Super-resolution chemical imaging advances drug discovery and the creation of new materials

Chemistry Innovator: Stephan Stranick

Location: National Institute of Standards and Technology


How do things behave that are too small for us to see? Understanding how materials interact on a micro- or even nano-scale has many applications from drugs that treat viruses to new materials for ultra-high capacity batteries. For years, there was a strict limit to how far an image can be magnified by optical microscopes. This in turn limited the pace of improvement of technologies in numerous other fields. However, this limit has been recently broken by innovative techniques developed by the National Institute of Standards and Technology (NIST).

Dr. Stephan Stranick of NIST has spearheaded this effort. His super-resolution chemical-imaging microscopy system has made large impact on imaging the super small. Stranick’s microscope can magnify living and non-living objects to around 100 nanometers, surpassing the 200 nanometer threshold that was previously the limit for conventional light microscopy.

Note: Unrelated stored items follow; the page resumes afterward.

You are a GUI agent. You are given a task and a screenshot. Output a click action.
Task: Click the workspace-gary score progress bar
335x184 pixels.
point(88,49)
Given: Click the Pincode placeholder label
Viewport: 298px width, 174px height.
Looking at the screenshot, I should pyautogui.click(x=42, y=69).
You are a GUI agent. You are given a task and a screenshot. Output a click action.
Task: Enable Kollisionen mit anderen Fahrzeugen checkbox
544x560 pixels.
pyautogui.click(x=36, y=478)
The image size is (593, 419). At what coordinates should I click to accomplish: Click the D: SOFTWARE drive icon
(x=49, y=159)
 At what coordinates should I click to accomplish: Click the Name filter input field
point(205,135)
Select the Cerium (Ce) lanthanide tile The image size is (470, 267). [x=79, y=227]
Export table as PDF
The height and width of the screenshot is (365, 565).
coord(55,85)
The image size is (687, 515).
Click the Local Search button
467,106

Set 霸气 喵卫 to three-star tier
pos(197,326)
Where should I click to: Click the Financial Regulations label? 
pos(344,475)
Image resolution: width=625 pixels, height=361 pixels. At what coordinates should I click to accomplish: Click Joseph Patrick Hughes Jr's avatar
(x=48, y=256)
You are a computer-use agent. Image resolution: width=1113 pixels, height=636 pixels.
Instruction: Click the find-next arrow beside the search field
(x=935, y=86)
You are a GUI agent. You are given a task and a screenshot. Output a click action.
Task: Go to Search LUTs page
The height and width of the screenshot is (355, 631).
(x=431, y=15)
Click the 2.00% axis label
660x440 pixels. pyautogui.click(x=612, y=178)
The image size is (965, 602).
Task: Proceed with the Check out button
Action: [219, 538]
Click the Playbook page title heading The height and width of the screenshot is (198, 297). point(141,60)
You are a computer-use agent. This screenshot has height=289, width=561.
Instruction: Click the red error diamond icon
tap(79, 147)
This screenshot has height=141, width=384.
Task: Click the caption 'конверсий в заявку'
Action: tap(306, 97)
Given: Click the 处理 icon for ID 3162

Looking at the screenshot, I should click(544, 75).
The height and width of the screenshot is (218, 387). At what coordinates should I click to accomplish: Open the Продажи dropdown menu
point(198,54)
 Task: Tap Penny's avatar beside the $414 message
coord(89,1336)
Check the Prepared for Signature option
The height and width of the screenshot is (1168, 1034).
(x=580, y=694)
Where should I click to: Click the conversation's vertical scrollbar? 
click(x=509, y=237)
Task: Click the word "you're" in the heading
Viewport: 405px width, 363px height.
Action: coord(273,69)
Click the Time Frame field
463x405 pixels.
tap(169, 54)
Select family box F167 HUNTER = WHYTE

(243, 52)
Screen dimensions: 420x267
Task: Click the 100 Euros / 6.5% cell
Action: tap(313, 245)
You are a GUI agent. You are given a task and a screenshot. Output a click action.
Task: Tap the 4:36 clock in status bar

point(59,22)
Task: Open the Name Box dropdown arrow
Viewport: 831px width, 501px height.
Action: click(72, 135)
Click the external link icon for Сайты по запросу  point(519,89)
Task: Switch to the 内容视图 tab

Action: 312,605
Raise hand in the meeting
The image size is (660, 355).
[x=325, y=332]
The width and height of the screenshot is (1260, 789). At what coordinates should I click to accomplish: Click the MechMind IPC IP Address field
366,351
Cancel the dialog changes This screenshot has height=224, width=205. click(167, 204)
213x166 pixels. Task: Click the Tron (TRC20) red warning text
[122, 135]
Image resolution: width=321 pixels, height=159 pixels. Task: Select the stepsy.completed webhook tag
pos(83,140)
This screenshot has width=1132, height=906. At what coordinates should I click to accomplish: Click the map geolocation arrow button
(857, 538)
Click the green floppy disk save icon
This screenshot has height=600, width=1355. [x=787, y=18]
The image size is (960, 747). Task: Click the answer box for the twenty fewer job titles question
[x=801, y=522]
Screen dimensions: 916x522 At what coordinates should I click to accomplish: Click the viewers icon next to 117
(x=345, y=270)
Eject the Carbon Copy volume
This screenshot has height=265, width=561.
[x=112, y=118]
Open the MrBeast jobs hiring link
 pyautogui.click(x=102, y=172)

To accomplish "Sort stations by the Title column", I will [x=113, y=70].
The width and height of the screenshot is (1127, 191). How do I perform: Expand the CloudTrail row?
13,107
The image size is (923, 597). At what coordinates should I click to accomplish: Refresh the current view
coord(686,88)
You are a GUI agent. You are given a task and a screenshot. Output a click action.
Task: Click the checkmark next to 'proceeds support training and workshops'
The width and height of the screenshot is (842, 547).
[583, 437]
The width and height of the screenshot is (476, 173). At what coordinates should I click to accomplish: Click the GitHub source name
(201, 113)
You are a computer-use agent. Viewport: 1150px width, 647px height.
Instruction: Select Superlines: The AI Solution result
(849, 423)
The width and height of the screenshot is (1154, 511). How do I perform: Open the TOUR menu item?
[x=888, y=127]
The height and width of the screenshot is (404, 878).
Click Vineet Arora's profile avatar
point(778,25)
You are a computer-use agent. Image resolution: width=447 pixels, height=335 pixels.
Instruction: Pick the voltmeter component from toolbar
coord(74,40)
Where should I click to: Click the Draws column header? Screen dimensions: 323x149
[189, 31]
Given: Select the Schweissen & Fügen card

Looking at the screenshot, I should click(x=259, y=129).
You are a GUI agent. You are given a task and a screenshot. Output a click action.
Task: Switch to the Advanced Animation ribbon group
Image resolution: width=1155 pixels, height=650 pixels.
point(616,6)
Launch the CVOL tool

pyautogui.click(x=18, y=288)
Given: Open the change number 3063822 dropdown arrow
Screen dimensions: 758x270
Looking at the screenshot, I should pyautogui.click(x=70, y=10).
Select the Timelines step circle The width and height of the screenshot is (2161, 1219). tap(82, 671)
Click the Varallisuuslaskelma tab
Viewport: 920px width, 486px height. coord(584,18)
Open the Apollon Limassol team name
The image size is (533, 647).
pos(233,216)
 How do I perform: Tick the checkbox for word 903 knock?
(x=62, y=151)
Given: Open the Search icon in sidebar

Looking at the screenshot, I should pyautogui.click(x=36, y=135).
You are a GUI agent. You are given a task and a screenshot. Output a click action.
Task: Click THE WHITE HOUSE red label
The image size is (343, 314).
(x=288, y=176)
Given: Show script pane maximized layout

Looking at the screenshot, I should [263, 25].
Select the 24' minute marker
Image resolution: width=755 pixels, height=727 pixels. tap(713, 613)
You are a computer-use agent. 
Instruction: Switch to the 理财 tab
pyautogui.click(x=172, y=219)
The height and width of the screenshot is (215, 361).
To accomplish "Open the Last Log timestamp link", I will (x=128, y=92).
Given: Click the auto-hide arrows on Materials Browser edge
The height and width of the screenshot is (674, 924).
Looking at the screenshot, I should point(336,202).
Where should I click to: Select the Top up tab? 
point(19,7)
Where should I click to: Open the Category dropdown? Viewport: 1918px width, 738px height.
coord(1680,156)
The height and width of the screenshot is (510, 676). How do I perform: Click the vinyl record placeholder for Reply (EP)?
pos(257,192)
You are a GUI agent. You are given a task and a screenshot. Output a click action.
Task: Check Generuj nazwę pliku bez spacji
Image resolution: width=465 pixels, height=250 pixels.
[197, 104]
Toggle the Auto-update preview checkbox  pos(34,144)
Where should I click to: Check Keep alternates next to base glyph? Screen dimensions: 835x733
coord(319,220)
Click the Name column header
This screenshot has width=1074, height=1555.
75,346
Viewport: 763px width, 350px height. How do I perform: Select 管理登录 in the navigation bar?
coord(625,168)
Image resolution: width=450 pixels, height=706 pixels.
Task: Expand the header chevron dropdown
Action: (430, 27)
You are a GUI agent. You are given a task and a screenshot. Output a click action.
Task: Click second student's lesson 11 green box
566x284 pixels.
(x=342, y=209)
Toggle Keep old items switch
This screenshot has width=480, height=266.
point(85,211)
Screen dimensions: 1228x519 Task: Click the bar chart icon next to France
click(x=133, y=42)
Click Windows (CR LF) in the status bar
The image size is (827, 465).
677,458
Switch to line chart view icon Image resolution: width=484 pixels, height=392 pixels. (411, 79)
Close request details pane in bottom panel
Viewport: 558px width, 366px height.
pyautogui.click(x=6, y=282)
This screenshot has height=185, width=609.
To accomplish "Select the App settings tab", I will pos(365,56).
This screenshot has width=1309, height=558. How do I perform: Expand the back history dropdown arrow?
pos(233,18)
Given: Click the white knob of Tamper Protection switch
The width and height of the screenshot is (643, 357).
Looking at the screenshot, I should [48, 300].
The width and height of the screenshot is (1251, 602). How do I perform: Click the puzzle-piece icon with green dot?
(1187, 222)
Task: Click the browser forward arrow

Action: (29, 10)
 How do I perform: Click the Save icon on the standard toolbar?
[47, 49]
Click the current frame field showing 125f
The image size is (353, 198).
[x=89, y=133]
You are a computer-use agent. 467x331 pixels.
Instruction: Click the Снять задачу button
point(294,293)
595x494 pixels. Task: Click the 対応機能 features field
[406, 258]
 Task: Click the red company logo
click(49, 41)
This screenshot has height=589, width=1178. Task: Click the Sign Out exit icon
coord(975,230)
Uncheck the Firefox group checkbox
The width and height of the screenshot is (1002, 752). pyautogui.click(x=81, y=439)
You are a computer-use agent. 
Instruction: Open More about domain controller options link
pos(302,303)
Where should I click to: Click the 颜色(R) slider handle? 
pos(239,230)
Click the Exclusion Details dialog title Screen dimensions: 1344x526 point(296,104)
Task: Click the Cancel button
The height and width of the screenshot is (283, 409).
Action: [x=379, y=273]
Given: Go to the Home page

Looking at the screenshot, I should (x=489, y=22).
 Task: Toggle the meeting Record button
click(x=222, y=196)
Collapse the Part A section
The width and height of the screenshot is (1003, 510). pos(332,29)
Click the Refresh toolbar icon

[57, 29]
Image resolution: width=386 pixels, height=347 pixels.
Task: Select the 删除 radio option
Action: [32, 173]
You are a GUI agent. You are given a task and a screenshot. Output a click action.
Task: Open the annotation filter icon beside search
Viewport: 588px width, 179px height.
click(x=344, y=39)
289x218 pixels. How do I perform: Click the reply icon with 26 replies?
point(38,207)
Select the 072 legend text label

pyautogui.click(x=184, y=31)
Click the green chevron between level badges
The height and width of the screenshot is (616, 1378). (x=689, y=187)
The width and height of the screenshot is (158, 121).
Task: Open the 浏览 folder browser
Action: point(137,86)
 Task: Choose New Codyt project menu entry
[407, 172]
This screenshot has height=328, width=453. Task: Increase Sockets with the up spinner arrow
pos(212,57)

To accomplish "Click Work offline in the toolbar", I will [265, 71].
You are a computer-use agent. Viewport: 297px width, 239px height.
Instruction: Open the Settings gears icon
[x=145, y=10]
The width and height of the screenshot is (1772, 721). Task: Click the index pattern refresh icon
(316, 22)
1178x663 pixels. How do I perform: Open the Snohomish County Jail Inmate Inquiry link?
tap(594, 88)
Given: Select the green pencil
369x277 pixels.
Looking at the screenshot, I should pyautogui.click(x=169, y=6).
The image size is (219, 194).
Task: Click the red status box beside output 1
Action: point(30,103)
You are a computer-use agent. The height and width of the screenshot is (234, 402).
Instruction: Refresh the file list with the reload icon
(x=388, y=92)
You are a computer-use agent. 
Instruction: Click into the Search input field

Many traditional imaging systems, such as electron microscopes, require the viewing sample to be frozen so that it can be put into a vacuum and then bombarded with an electron stream to excite its molecules. This causes the molecules to illuminate so that they can then be viewed in a contrast composite image. Super-resolution chemical-imaging looks at samples differently. It exploits Coherent Raman Spectroscopy to measure the unique vibrational signatures of molecules (Raman spectroscopy is form of spectroscopy often used in physics and chemistry that measures the nuclear vibrations between chemical bonds) and create an image by interpreting this data. Super-resolution chemical-imaging doesn’t rely on exciting materials with lasers to produce fluorescence for contrast in order to see them; the Raman technique allows for true molecular contrast, meaning that the image produced has intrinsic contrast and therefore artificial dyes or stains are not needed. Additionally, Stranick’s chemical-imaging microscope is an important step forward in imaging technology as it does not require that the viewing sample to be frozen; it can be living tissue from an organism. However this doesn’t mean that the microscope only has biochemical applications; it has industrial ones as well, as it can view materials such as silicon with great detail.

Stranick is currently engaged in collaborative research with Dr. Subramaniam of the National Institutes of Health’s National Cancer Institute. The pair is applying Stranick’s advanced microscope technology to an ongoing investigation on how cells and viruses interact with one another. Super-resolution chemical-imaging microscopy has allowed Stranick and Subramaniam to look specifically at the chemical processes going on within cells before, during, and after contact with viruses such as HIV, at a level of magnification never before achieved. Being able to observe these interactions more closely and in real time is a large step forward in understanding how they work. Once these chemical mechanisms are better understood manipulation will be possible and options for prevention and treatment will expand.